* **EXERCISE DESCRIPTION**: Word for word, transcribe the records that follow.

[Dataset excerpts]

┄┄┄┄┄┄┄┄┄┄┄┄┄┄┄┄┄┄┄┄

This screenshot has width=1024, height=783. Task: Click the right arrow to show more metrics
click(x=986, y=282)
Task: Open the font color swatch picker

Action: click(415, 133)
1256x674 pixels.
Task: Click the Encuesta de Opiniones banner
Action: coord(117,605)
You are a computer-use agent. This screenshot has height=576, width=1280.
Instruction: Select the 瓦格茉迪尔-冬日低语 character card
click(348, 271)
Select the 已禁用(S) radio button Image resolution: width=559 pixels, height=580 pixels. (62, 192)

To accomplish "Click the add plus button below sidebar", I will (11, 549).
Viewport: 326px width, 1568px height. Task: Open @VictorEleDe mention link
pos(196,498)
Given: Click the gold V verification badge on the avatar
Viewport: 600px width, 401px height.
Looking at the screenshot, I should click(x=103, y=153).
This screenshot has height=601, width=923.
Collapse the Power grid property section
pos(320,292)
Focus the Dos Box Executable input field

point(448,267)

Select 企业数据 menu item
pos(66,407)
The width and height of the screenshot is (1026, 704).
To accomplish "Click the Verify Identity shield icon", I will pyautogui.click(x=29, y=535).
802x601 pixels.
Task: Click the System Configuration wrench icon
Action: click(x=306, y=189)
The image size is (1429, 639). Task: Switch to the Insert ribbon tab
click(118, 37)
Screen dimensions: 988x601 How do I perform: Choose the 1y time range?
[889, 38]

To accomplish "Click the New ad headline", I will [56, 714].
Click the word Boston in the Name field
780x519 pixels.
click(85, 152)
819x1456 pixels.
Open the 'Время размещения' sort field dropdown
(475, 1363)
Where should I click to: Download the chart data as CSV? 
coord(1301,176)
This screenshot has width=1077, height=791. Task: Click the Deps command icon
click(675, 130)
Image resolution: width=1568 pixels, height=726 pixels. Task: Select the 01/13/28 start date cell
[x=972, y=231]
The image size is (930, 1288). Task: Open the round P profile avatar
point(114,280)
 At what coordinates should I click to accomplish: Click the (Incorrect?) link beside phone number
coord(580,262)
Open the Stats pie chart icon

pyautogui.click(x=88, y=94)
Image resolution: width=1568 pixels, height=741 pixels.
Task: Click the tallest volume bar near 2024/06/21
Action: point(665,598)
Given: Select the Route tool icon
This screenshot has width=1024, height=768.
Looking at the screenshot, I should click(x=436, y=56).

┄┄┄┄┄┄┄┄┄┄┄┄┄┄┄┄┄┄┄┄

* **ANSWER BELOW**:
This screenshot has width=1024, height=783. Task: Click the right arrow to show more metrics
click(x=986, y=282)
Task: Open the font color swatch picker

Action: click(415, 133)
1256x674 pixels.
Task: Click the Encuesta de Opiniones banner
Action: coord(117,605)
You are a computer-use agent. This screenshot has height=576, width=1280.
Instruction: Select the 瓦格茉迪尔-冬日低语 character card
click(348, 271)
Select the 已禁用(S) radio button Image resolution: width=559 pixels, height=580 pixels. (62, 192)

To accomplish "Click the add plus button below sidebar", I will (11, 549).
Viewport: 326px width, 1568px height. Task: Open @VictorEleDe mention link
pos(196,498)
Given: Click the gold V verification badge on the avatar
Viewport: 600px width, 401px height.
Looking at the screenshot, I should click(x=103, y=153).
This screenshot has height=601, width=923.
Collapse the Power grid property section
pos(320,292)
Focus the Dos Box Executable input field

point(448,267)

Select 企业数据 menu item
pos(66,407)
The width and height of the screenshot is (1026, 704).
To accomplish "Click the Verify Identity shield icon", I will pyautogui.click(x=29, y=535).
802x601 pixels.
Task: Click the System Configuration wrench icon
Action: click(x=306, y=189)
The image size is (1429, 639). Task: Switch to the Insert ribbon tab
click(118, 37)
Screen dimensions: 988x601 How do I perform: Choose the 1y time range?
[889, 38]

To accomplish "Click the New ad headline", I will [56, 714].
Click the word Boston in the Name field
780x519 pixels.
click(85, 152)
819x1456 pixels.
Open the 'Время размещения' sort field dropdown
(475, 1363)
Where should I click to: Download the chart data as CSV? 
coord(1301,176)
This screenshot has width=1077, height=791. Task: Click the Deps command icon
click(675, 130)
Image resolution: width=1568 pixels, height=726 pixels. Task: Select the 01/13/28 start date cell
[x=972, y=231]
The image size is (930, 1288). Task: Open the round P profile avatar
point(114,280)
 At what coordinates should I click to accomplish: Click the (Incorrect?) link beside phone number
coord(580,262)
Open the Stats pie chart icon

pyautogui.click(x=88, y=94)
Image resolution: width=1568 pixels, height=741 pixels.
Task: Click the tallest volume bar near 2024/06/21
Action: point(665,598)
Given: Select the Route tool icon
This screenshot has width=1024, height=768.
Looking at the screenshot, I should click(x=436, y=56).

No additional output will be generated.